- Requirement 1 -
List every company that the market blog transcript reports as having had its coverage ceased.

In addition, Edward Vandyk resigned as a director of MDA Group PLC in January 2002. MDA Group PLC
went into administrative receivership in August 2002.

NH:
Ouch
NH:
That’s not comprehensive tho, is it.
PM:
That’s not comprehensive tho, is it.
PM:
Sorry — we are repeating each other
PM:
tech prob
PM:
there is no mention of Izodia.
NH:
Oh, yes, poor Mr Vandyk was mixed up in that fraud case.
PM:
Yes – he was not at fault, hasten to add, but Izodia was a very very messy fraud in Jersey – finally picked apart by the SFO. A guy called Gerald Smith went down for it.
PM:
Mr Vandyk briefly caught up in it – but there was no suggestion of any wrongdoing.
PM:
You can read the history here
PM:
and here
PM:
Anyway, we should move on.
NH:
Before we do – this Blue Oar defence doc also has about four pages of “opinions form employees”
NH:
“I joined Blue Oar because I could see that it had an extremely competent and experienced management team which I believe have the right strategy to succeed in today’s markets.”
NH:
How cringing is that!
PM:
PM:
Actually – just looking through some other stuff – this is very confusing.
PM:
William Vandyk – son of Edward – works for Blue Oar in London
PM:
And Oliver Vaughan’s son, Jamie Vaughn – works for Blue Oar in Oz.
NH:
all very odd
PM:
Hmmm
PM:
let’s move on
11:48AM
NH:
Paul Davies from the Capital Markets desk has been in touch to provide an update on his Glencore call
NH:
namely that its CDS price will plunge
NH:
Notice this am that Xstrata stock rising in a bad market – +16p @729.5p, while FTSE350mining index down 117.09 @10666.71

Meanwhile, Glencore CDS yesterday dropped another 187bp to 2607.7bp – so that’s down by roughly 500bp in as many days…

Seems maybe there is a combined shorting trade that is now being unwound. I’m getting overexcited here, how about Glencore CDS below 1,000 before Christmas?

11:49AM
NH:
quick correction, the Caz note on HSBC was not penned by Pilko
NH:
but Paul Meadsley. apologies
11:50AM
NH:
what is going on at Investec Securities this morning
NH:
Investec cease coverage of Latchways today. Their last published forecasts are attached.
NH:
Investec cease coverage of Hargreaves Lansdown today. Their latest published forecasts are attached.
NH:
Brewin Dolphin – Cessation of coverage (Not Rated)[Brewin Dolphin[BRW.L] ]
NH:
Investec today cease coverage of Charles Stanley. Their last published forecasts are attached.

- Source material -
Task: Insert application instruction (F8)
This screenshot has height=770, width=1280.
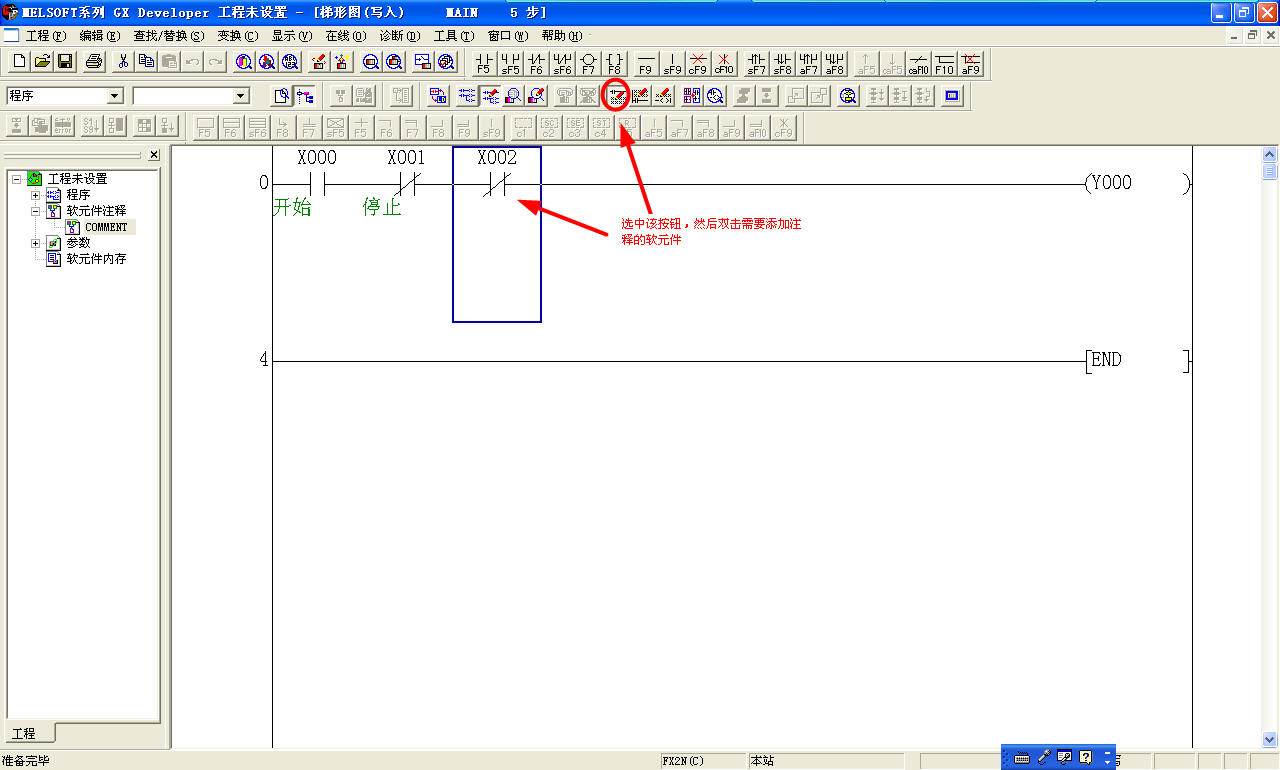Action: coord(614,62)
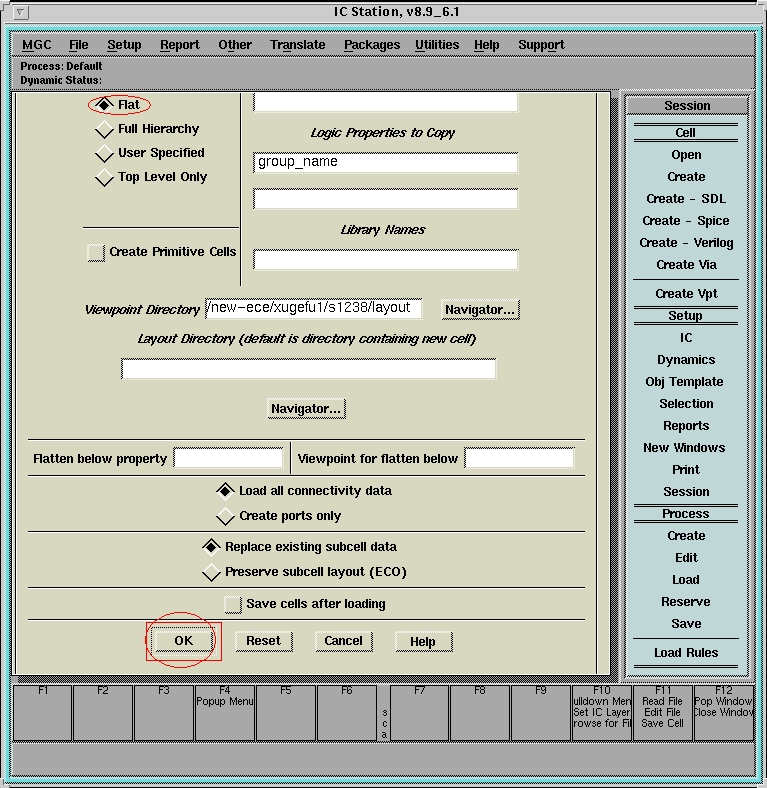This screenshot has height=788, width=767.
Task: Choose the Top Level Only option
Action: (105, 178)
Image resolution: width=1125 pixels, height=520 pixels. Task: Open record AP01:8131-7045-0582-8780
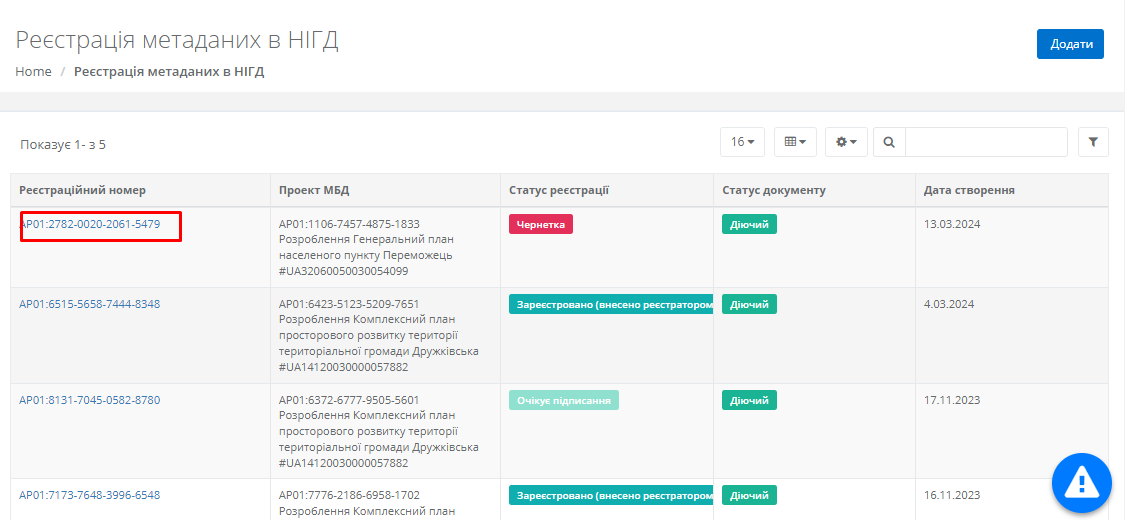90,400
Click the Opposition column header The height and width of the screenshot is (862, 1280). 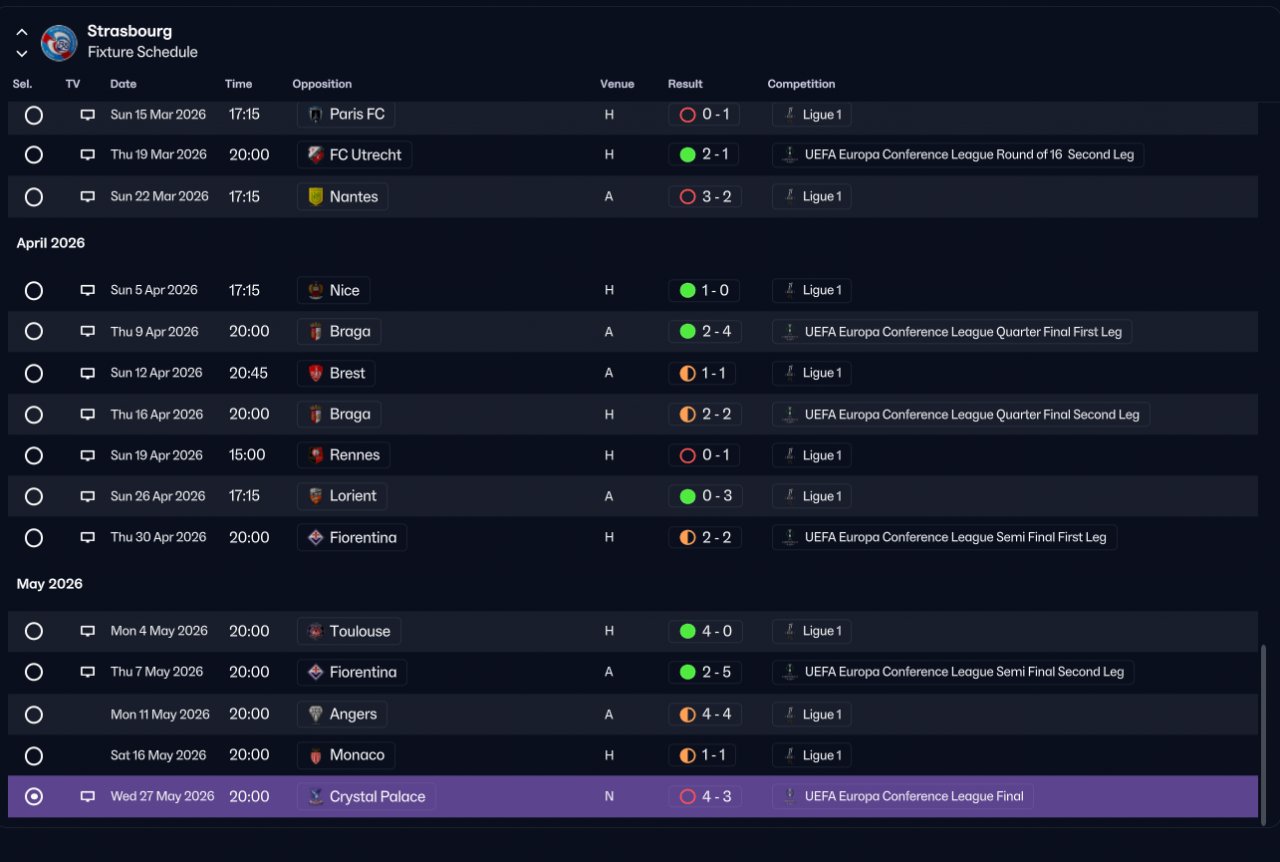[x=322, y=84]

- Requirement 2 -
Locate each line in the records that includes the string "Task", and copy those lines.

- Solution 1 -
Latchways
Hargreaves Lansdown
Brewin Dolphin
Charles Stanley

- Solution 2 -
Task: Insert application instruction (F8)
Task: Choose the Top Level Only option
Image resolution: width=1125 pixels, height=520 pixels. Task: Open record AP01:8131-7045-0582-8780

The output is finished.